9 Replies Latest reply on Jan 22, 2010 7:25 PM by Mikey

    How to get more build info

    Mikey

      Hi. I have CL code that works fine on CPU and not work on GPU. My CL code got quiet big now so it's useless to post about 1k lines here...

      I'm getting this output:

      Stack dump:
      0.      Program arguments: C:\Program Files (x86)\ATI Stream\bin\x86\llc -mcpu=atir770 -mattr=mwgs-3-256-1-1 -regalloc=linearscan -march=amdil C:\Users\Mikey\AppData\Local\Temp\OCLA304.tmp.bc -f -o C:\Users\Mikey\AppData\Local\Temp\OCLA304.tmp.il
      1.      Running pass 'AMDIL Load Store Setup Pass' on function '@__OpenCL_main_kernel'
      005410A5 (0x01B2E454 0x52DC4749 0x01B2E454 0x01A42F10)
      00541162 (0x0080D8A0 0xFFFFFFFF 0x00000000 0x01B99FC4)
      00598CD1 (0x01A6CBD8 0x0119FD84 0x0079CF29 0xFFFFFFFF)
      00593D5B (0x01B2E400 0x00000000 0x01B2E4A0 0x01A42F10)
      00541B44 (0x01A6FD4C 0x01B2E454 0x00000000 0x012F00B8)
      Compilation log: C:\Users\Mikey\AppData\Local\Temp\OCLA17D.tmp.cl(956): warning
      : null (zero)
                character in input line ignored
        }
         ^

      How can I find out what's wrong? Can I somehow tell compiler to not delete those files?

       

      --- btw.

      I have weird problem. At some point in code I have to put some meaningless function call (like cos(1)) - without this kernel returns wrong result...

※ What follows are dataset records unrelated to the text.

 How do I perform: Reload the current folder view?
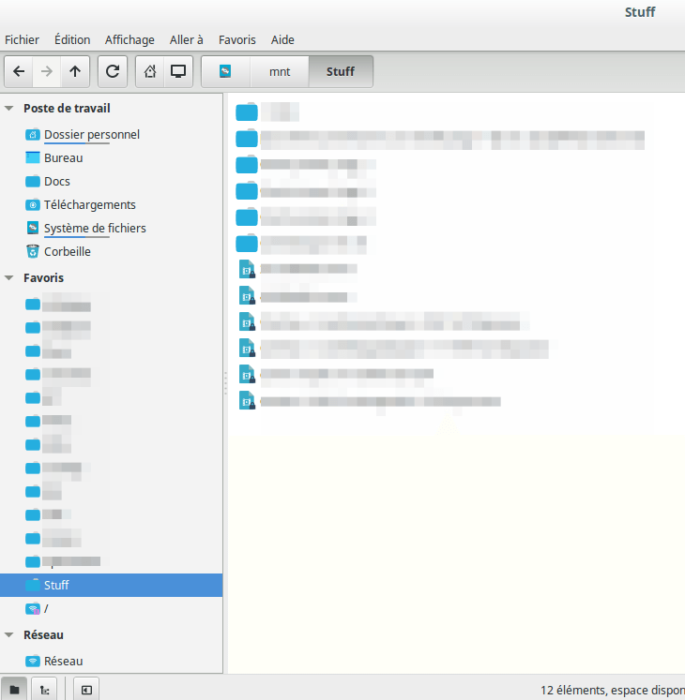pyautogui.click(x=113, y=71)
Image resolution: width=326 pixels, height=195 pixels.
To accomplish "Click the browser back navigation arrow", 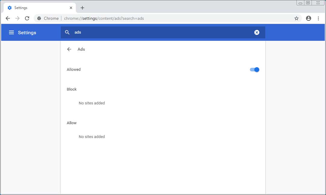I will (x=8, y=18).
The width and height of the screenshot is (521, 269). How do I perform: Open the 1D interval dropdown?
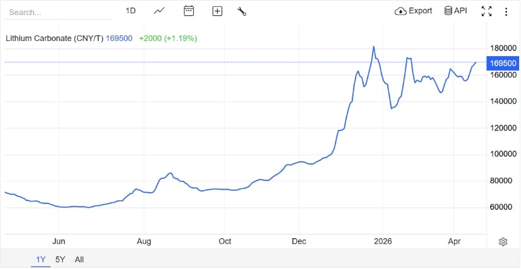point(131,11)
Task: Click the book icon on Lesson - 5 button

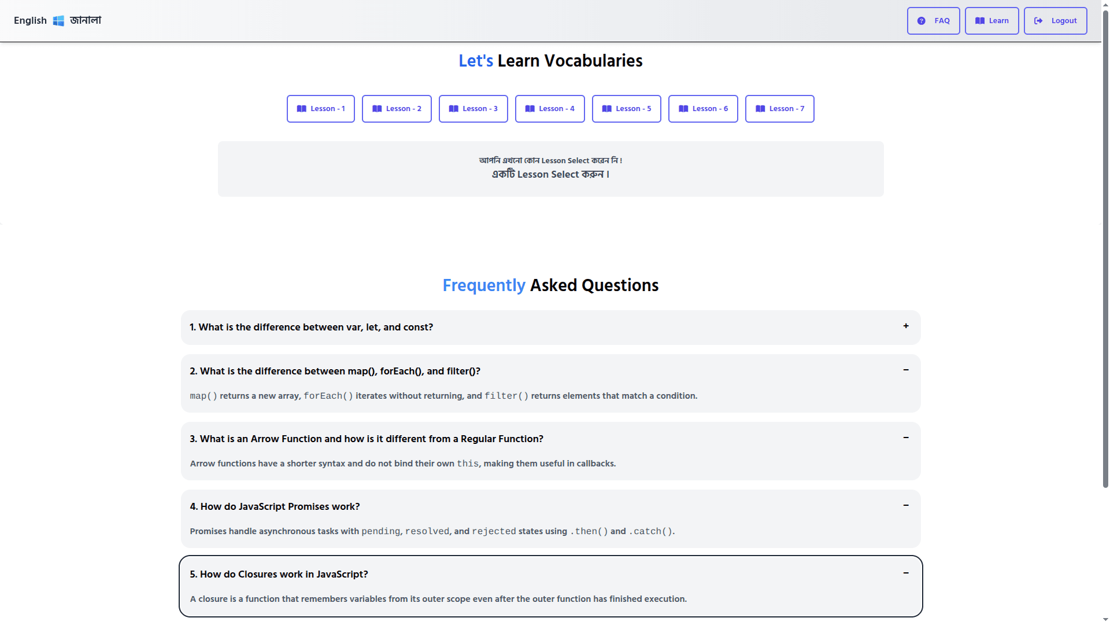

        • How to get more build info
          genaganna

           

          Originally posted by: Mikey Hi. I have CL code that works fine on CPU and not work on GPU. My CL code got quiet big now so it's useless to post about 1k lines here...

           

          I'm getting this output:

           

          Stack dump: 0.      Program arguments: C:\Program Files (x86)\ATI Stream\bin\x86\llc -mcpu=atir770 -mattr=mwgs-3-256-1-1 -regalloc=linearscan -march=amdil C:\Users\Mikey\AppData\Local\Temp\OCLA304.tmp.bc -f -o C:\Users\Mikey\AppData\Local\Temp\OCLA304.tmp.il 1.      Running pass 'AMDIL Load Store Setup Pass' on function '@__OpenCL_main_kernel' 005410A5 (0x01B2E454 0x52DC4749 0x01B2E454 0x01A42F10) 00541162 (0x0080D8A0 0xFFFFFFFF 0x00000000 0x01B99FC4) 00598CD1 (0x01A6CBD8 0x0119FD84 0x0079CF29 0xFFFFFFFF) 00593D5B (0x01B2E400 0x00000000 0x01B2E4A0 0x01A42F10) 00541B44 (0x01A6FD4C 0x01B2E454 0x00000000 0x012F00B8) Compilation log: C:\Users\Mikey\AppData\Local\Temp\OCLA17D.tmp.cl(956): warning : null (zero)           character in input line ignored   }    ^

           

          How can I find out what's wrong? Can I somehow tell compiler to not delete those files?

           

           

           

          --- btw.

           

          I have weird problem. At some point in code I have to put some meaningless function call (like cos(1)) - without this kernel returns wrong result...

           

          Please send your code to streamdeveloper@amd.com.  Please send your system configuration also(OS, CPU, GPU, SDK version and Driver version).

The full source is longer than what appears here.